→ **Passage**
=====

Choose Your Pleasure: The Big Fun toy store allows you to spoil your inner child. (photo courtesy bigfun@coventry.com)

Life as a college student can be stressful. The endless grind of papers, exams, responses, readings and discussions can really take its toll, not to mention worrying about lectures, financial aid forms, dating, national forests, world hunger, George W. Bush and how fat Stevenson is making your ass.

Doesn't everyone wish sometimes that you could return to the breezy days of childhood, when your biggest concern was where your next piece of candy was coming from and when the "Diarrhea Song" passed for witty banter?

Well, you can! The answer to all your hopes and dreams is just a short car ride away and goes by the name of Big Fun. A vintage toy store that's been in Coventry for almost 10 years, Big Fun specializes in "memorabilia and nerdabilia," and boasts an impressive collection of toys you haven't seen since you were five (think Strawberry Shortcake lunchboxes and switchblade combs) and toys you've just plain never seen.

Shopping at Big Fun is just like sifting through your grandmother's attic, especially if your grandmother had a collection of Inflatable Boy Toys.

=====

→ **Required actions**
1. According to the toy store article, how long has Big Fun been in Coventry?
2. Shorten the paragraph of the toy store article that begins "Well, you can!" and keep its main facts.
3. Transcribe the toy store article between "Doesn't everyone wish" and "Inflatable Boy Toys.", inclusive.

=====

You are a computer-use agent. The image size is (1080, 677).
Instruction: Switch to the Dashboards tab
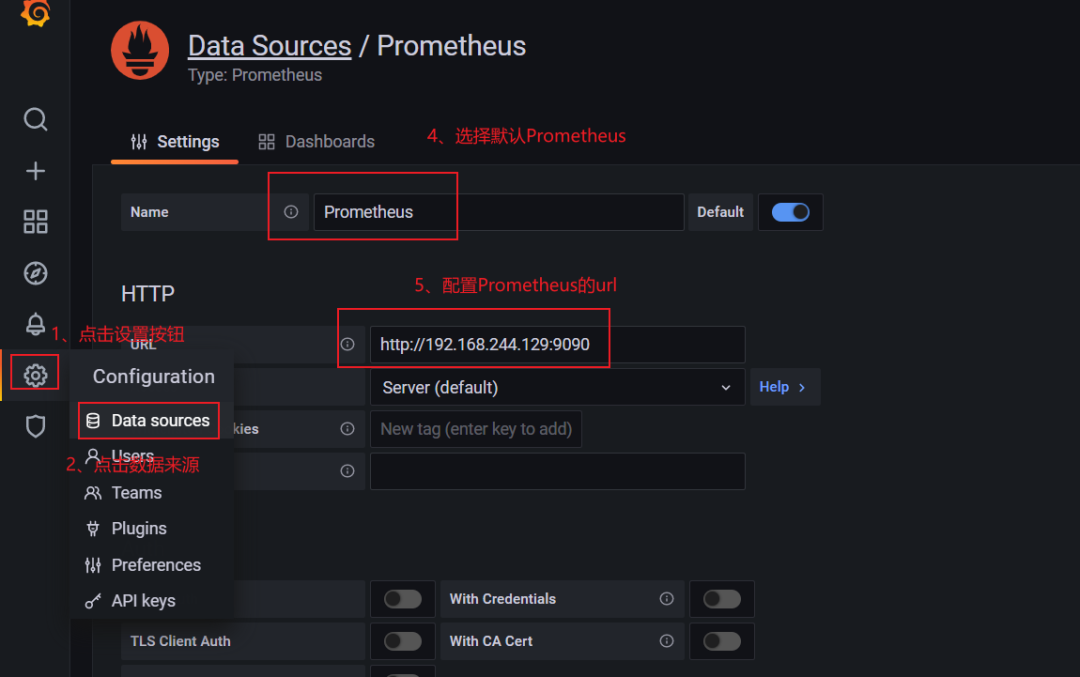point(316,142)
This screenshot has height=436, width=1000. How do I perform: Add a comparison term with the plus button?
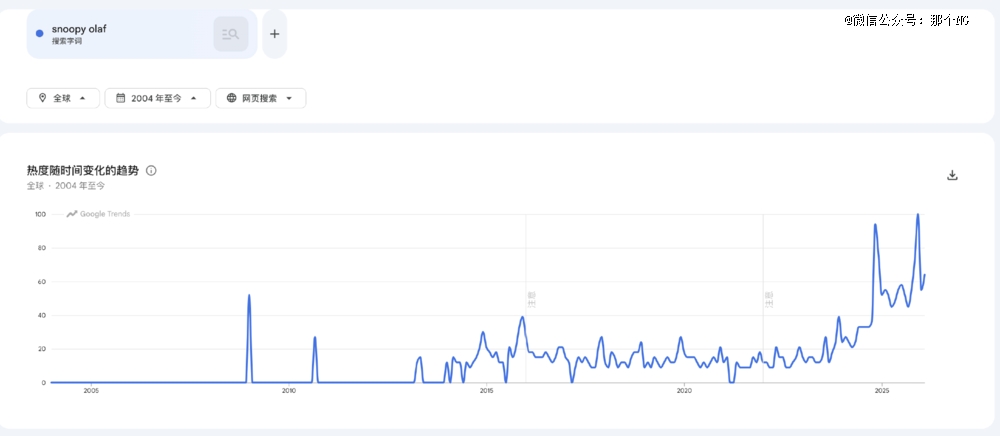click(x=274, y=34)
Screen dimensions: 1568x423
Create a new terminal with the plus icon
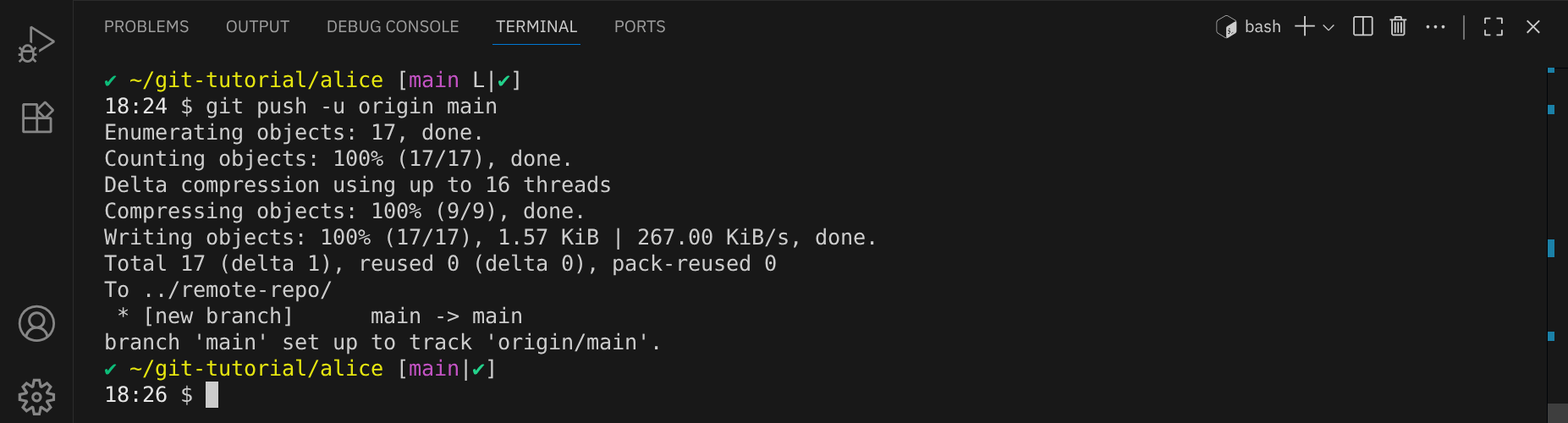click(1305, 27)
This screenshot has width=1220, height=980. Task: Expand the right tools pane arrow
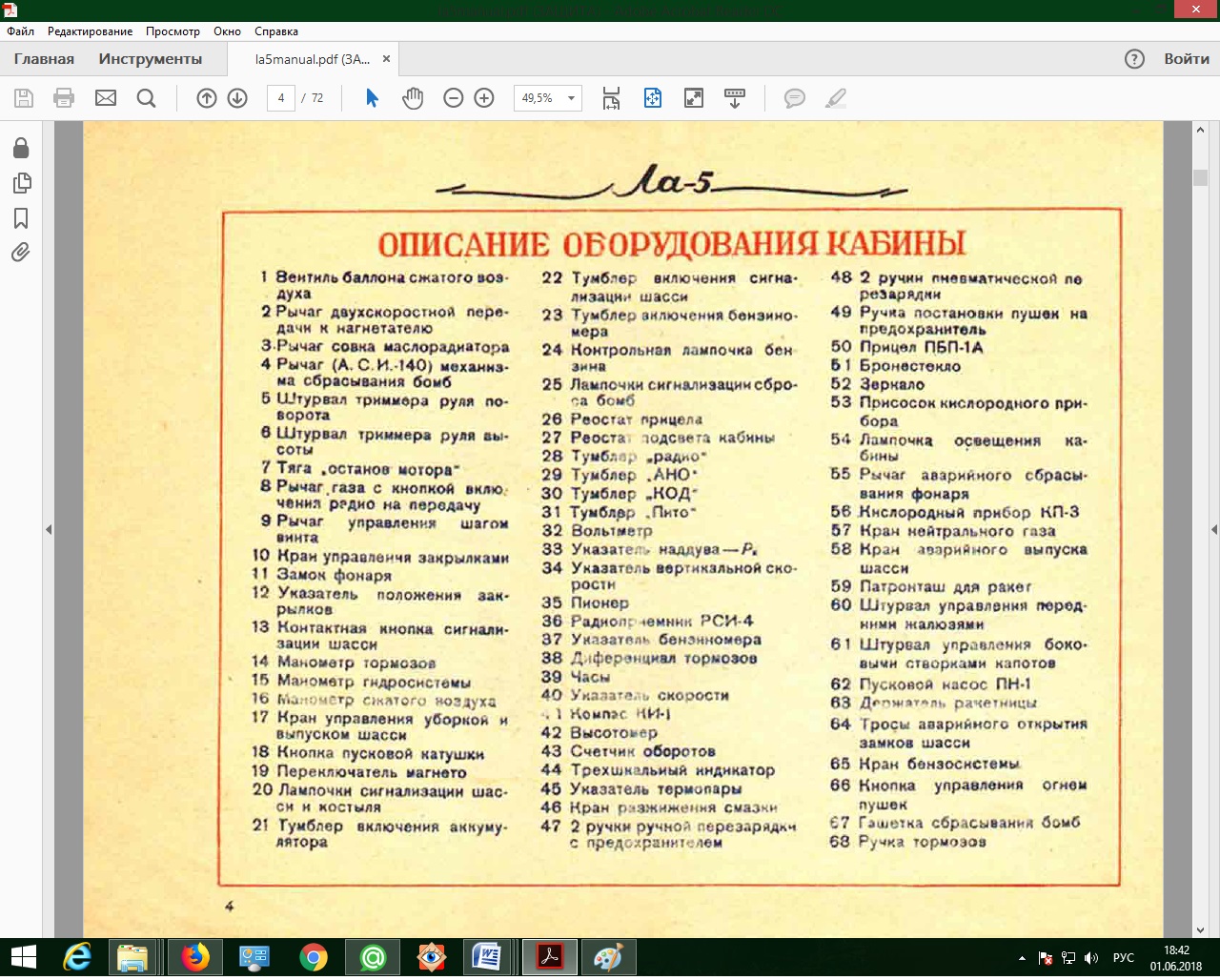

=====

→ **Final results**
1. Almost 10 years.

2. Big Fun, a vintage toy store a short drive away in Coventry for almost 10 years, specializes in "memorabilia and nerdabilia." It carries toys from early childhood, like Strawberry Shortcake lunchboxes and switchblade combs, plus toys you've never seen.

3.
Doesn't everyone wish sometimes that you could return to the breezy days of childhood, when your biggest concern was where your next piece of candy was coming from and when the "Diarrhea Song" passed for witty banter?

Well, you can! The answer to all your hopes and dreams is just a short car ride away and goes by the name of Big Fun. A vintage toy store that's been in Coventry for almost 10 years, Big Fun specializes in "memorabilia and nerdabilia," and boasts an impressive collection of toys you haven't seen since you were five (think Strawberry Shortcake lunchboxes and switchblade combs) and toys you've just plain never seen.

Shopping at Big Fun is just like sifting through your grandmother's attic, especially if your grandmother had a collection of Inflatable Boy Toys.